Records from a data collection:
▼

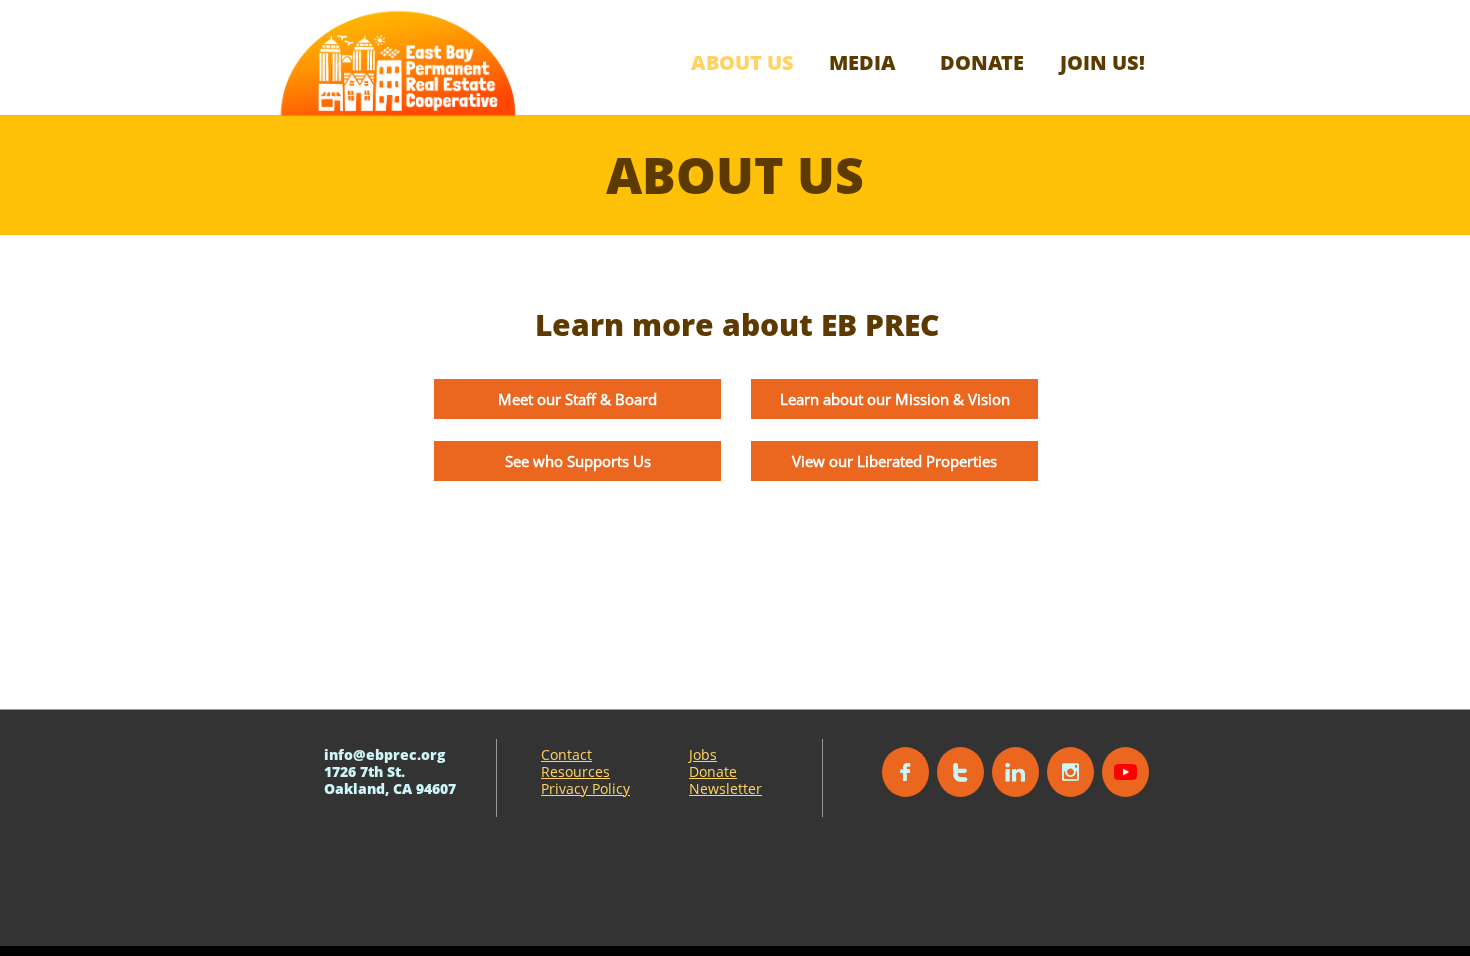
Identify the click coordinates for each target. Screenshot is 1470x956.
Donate (713, 771)
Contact (566, 754)
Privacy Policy (585, 788)
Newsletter (725, 788)
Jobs (703, 754)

▲

(WHAT TO DO)
Set the records down again precisely, skipping every image.

(WORKED SOLUTION)
Identify the click coordinates for each target. Screenshot is 1470x956.
Donate (713, 771)
Contact (566, 754)
Privacy Policy (585, 788)
Newsletter (725, 788)
Jobs (703, 754)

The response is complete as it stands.